The Pavement Directory

Concrete Repair vs. Replacement: Which Do You Need?

Updated July 11, 2026

Repair concrete when the slab is structurally sound and the problem is localized — a trip hazard can be ground down, a settled but intact slab can be lifted, and minor surface damage can be patched or resurfaced. Replace concrete when it's cracked through, broken, badly spalled, or when the underlying base or drainage has failed and will keep causing problems. The deciding factors are the cause of the damage and whether the concrete itself is still sound, not just how it looks. When in doubt, a contractor should be able to explain why repair will or won't hold.

The repair-or-replace decision comes down to two questions: is the slab itself still structurally sound, and has the underlying cause been addressed? If yes to both, repair is usually enough.

This guide walks through when each option makes sense so you can weigh a contractor's recommendation. For prices by method, see the concrete repair cost guide.

Choosing a contractor for either path?

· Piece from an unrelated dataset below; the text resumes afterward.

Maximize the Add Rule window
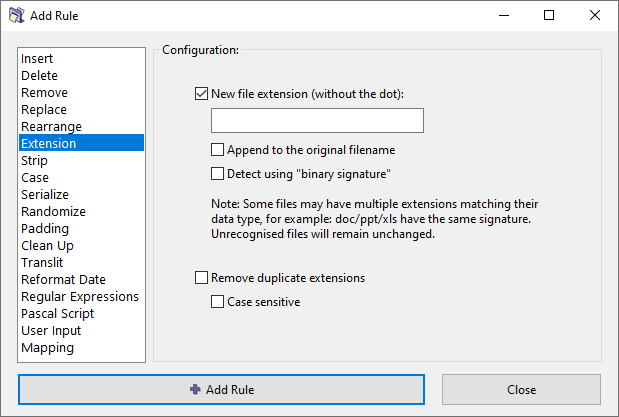619x417 pixels. click(x=549, y=16)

Start with how to choose a concrete repair contractor or browse concrete repair contractors.

Repaired concrete sidewalk and curb section next to a commercial building.
Repair works when the slab is sound and the cause is fixed; replacement resets the clock when concrete is truly failing.

When repair is enough

If the concrete is still structurally sound and the problem is localized or cosmetic, a targeted repair usually makes sense and costs far less than replacement.

  1. A raised joint or trip hazard on an otherwise sound slab — grinding or cutting
  2. A settled but intact slab — slab lifting (mudjacking or foam)
  3. Minor surface spalling or wear on a sound slab — resurfacing or patching
  4. Small, non-structural cracks — sealing or filling
  5. A single damaged section in an otherwise good run of sidewalk

When replacement is the better spend

Replacement is the durable answer when the concrete itself is compromised or when repairs would just paper over a deeper problem.

  1. Slabs that are cracked through, broken, or shifting
  2. Widespread or deep spalling that resurfacing can't fix
  3. Concrete that has failed because the base or subgrade eroded
  4. Repeated failures in the same area despite prior repairs
  5. Drainage problems that keep undermining the slab (fix drainage too)

The cause matters more than the appearance

The most expensive mistake is replacing concrete without fixing why it failed. A slab that settled because of an eroding base or poor drainage will settle again on brand-new concrete. Before committing to either repair or replacement, make sure the contractor has identified the cause — settlement, freeze-thaw, roots, loads, or water — and that the plan addresses it. Sometimes that means pairing concrete work with a drainage or sitework fix.

Weighing cost, disruption, and lifespan

Repair is cheaper and faster with less downtime, but only buys value if the slab is sound. Replacement costs more and closes the area longer while concrete cures, but resets the clock when the concrete is genuinely failing. Think in terms of cost per year of expected life: a cheap repair that fails in a year is not a bargain, and a replacement that lasts decades often is.

Frequently asked questions

Should I repair or replace my concrete?

Repair if the slab is structurally sound and the problem is localized — a trip hazard, a settled but intact slab, or minor surface damage. Replace if it's cracked through, broken, badly spalled, or the base has failed.

Is repairing concrete cheaper than replacing it?

Usually yes, and much faster — but only if the concrete is sound. A cheap repair on failing concrete or an unaddressed cause is not a bargain if it fails again quickly.

Why does my new concrete keep failing?

Often because the cause wasn't fixed. Settlement from an eroding base or poor drainage will keep affecting even brand-new concrete until the underlying problem is addressed.

Can a settled slab be fixed without replacement?

Often yes. If the slab is intact, slab lifting (mudjacking or polyurethane foam) can raise it back to grade for far less than replacement.